Shoppers walk through Yorkdale Mall in search of Black Friday sales in Toronto on Nov. 26, 2021.Tijana Martin/The Canadian Press
In technology, there’s a principle that’s repeated so much that it verges on dogma: Good design is frictionless.
Convenience is the North Star because productivity is close to godliness, and any nuisance that prevents people from achieving their goals is the enemy. Asking for a login or credit-card information, blocking a page with a pop-up box, or sending users to another app – product designers treat these so-called “pain points” with the delicacy and urgency that doctors do with fractures.

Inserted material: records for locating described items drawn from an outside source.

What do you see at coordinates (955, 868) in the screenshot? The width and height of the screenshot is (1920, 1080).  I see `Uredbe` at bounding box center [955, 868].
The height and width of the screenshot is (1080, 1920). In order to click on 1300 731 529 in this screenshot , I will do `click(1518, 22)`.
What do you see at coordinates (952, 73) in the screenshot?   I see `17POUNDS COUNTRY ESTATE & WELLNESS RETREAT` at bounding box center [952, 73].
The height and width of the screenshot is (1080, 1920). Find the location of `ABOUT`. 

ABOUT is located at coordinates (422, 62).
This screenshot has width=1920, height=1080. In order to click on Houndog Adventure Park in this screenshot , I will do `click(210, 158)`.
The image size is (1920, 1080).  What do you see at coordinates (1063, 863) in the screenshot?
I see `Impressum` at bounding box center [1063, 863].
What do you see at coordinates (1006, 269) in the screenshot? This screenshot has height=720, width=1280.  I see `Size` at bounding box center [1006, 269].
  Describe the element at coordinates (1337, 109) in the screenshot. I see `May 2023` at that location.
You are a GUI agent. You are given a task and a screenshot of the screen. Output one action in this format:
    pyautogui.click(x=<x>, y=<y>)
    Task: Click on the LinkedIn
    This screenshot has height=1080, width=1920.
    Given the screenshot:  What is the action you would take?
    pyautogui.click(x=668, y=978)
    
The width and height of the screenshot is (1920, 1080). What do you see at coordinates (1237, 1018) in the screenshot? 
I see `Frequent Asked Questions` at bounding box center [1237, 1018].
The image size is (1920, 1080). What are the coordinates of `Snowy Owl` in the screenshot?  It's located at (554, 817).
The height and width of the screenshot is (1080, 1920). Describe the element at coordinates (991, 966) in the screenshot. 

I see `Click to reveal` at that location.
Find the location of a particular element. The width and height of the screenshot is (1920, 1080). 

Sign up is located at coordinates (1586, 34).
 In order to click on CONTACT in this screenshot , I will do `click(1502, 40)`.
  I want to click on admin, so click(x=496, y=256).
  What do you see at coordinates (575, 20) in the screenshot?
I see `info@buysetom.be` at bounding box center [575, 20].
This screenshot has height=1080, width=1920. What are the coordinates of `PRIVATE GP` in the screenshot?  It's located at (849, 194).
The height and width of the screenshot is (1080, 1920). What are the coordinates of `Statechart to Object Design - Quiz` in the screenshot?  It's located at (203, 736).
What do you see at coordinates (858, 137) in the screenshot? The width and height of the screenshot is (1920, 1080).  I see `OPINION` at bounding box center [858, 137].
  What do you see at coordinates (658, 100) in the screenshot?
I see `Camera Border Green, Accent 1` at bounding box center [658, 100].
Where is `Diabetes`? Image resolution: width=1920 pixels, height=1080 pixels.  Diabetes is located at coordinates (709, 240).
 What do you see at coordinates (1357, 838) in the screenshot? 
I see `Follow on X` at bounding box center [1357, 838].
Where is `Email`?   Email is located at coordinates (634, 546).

That’s particularly true in e-commerce, where each cart that’s abandoned (which happens about 70 per cent of the time) represents lost revenue – and so a smooth “customer journey” is spoken about with reverence. The innovations in that field have been greasing our slide to the Buy Now button since Amazon patented one-click shopping in 1999. Now, online shopping is effectively seamless, from the moment an algorithm delivers you an ad based on your distilled data, to the offer of free returns, to the automated filling-in of saved details, to the product’s rush shipping to your doorstep. “When you reduce friction, make something easier, people do more of it,” Amazon founder Jeff Bezos has said.
And how. Even in this economy, Canadians’ spending on Black Friday this year grew by 11 per cent and transaction size increased by 7 per cent, according to Moneris. More money will be splashed around during the holidays and during the federal GST break, which runs until mid-February. In just a couple of taps, you can now have a heavy appliance or a used car at your door.
But the premise at the heart of it all is wrong, because buying something should require some effort. Rational purchasing power is the most powerful tool individuals have in modern capitalism, but the online marketplace is designed to separate you from your money – and your good sense – as quickly as possible. Simplicity is certainly not a bad thing, but it’s also not inherently good, and it’s become far too easy to shop unthinkingly online, enabling shopping addictions, debt, injuries among warehouse and delivery workers under increasing pressure, and environmental damage. Besides, if the holidays are about spending quality time, why should we be hurried into spending a lot of money?
Consider the promise of free returns, a costly and complicated offering that online shoppers now view as table stakes. Free returns assure consumers they can buy before they’re ready, unburdening them of such purchase-delaying concerns as fit and need. And they’re heavily relied upon: In America, US$247-billion in merchandise bought online was returned last year, with return rates as high as 17.6 per cent.
Rather than restocking, companies typically send much of what they receive to the landfill or have the products destroyed because of cost efficiency, a lack of processing capacity, or a desire to maintain product exclusivity. In the U.S., returns produce more than 3.6 million tonnes of waste and as much as 24 million tonnes of carbon emissions a year. Shoppers may expect returns to be free, but nothing really is – and so the Earth pays the price.
Intentionally deployed friction can be useful. The financial-services industry’s approval requirements avert error and fraud, and two-factor authentication’s cybersecurity benefits are more than worth it. A built-in pause could let online shoppers ask if they really need that TikTok-trending item and encourage them to put more thought into their purchases; that would imbue the purchases with a kind of meaning and make them less disposable.
Technology will only deliver people what they want, though – so it’s shoppers who must adjust their expectations and stop feeling they are owed maximum convenience. Much as race-car drivers aim to reduce tire friction for speed while retaining enough grip to round the corners, we need to restore the online-shopping balance or we’ll crash before the first turn. We need to be willing to exert a little effort and understand that it benefits us.
Here’s another example of useful friction: when we try to empty the trash folder on our computers, it triggers a pop-up asking if you’re sure you want to proceed. That quick confirmation lets you ask if you’re ready to do something significant: permanently delete data.
Maybe following that model this holiday season – slowing down, looking around and reflecting on what you actually need – will prevent us from making impulse buys that are destined for the trash, too.